Our meta-analysis has several strengths. First, to our knowledge, this is the first comprehensive meta-analysis that thoroughly compares the efficacy of VR/AR-based CPR training with face-to-face CPR training. Second, we performed prespecified subgroup analyses to explore potential sources of heterogeneity and conducted sensitivity analyses to evaluate the robustness of our findings.
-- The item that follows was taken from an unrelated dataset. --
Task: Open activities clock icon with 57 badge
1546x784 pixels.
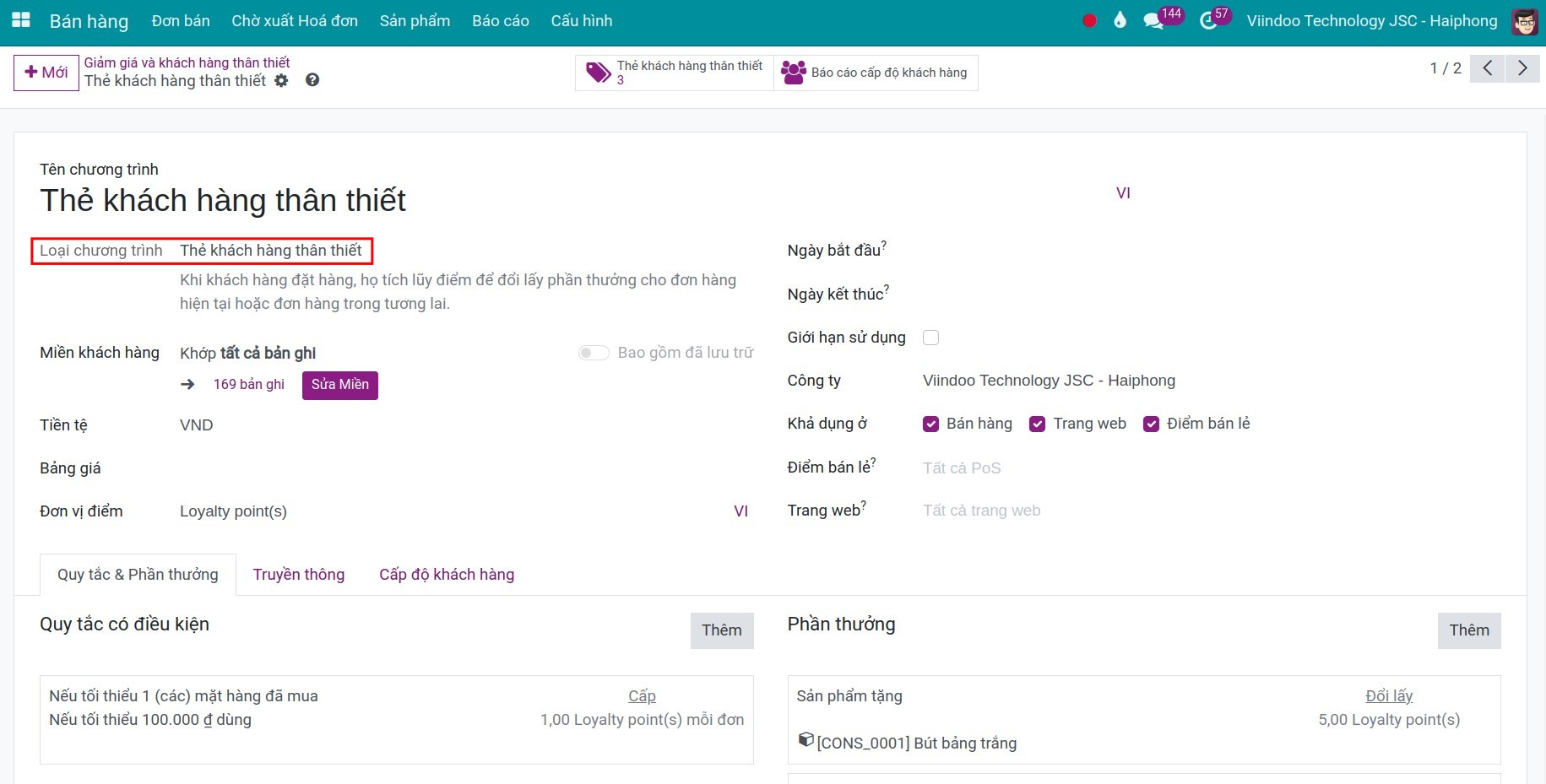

Several limitations should be acknowledged in our study. First, there was substantial statistical heterogeneity among the included studies, possibly due to differences in participant characteristics and training methods. This heterogeneity should be considered when interpreting our findings. Second, our primary objective was to compare VR/AR-based training with face-to-face training, so we did not compare the effectiveness of VR/AR with other training methods, such as video or mobile applications.

Conclusions

Our study showed evidence that VR/AR-based training was as effective as traditional face-to-face CPR training. Considering the accessibility of VR/AR-based training, this finding may have significant implications for facilitating widespread dissemination of CPR training, potentially increasing the proportion of laypersons trained in CPR and improving the quality of CPR performance in real-life situations. However, there was substantial heterogeneity among the included studies, which reduced confidence in the findings. Future research should establish standardized VR/AR-based CPR training protocols and high-quality instructional content, integrate haptic feedback into VR/AR systems, evaluate the cost-effectiveness of this approach, and assess its impact on actual CPR performance in real-life scenarios and patient outcomes.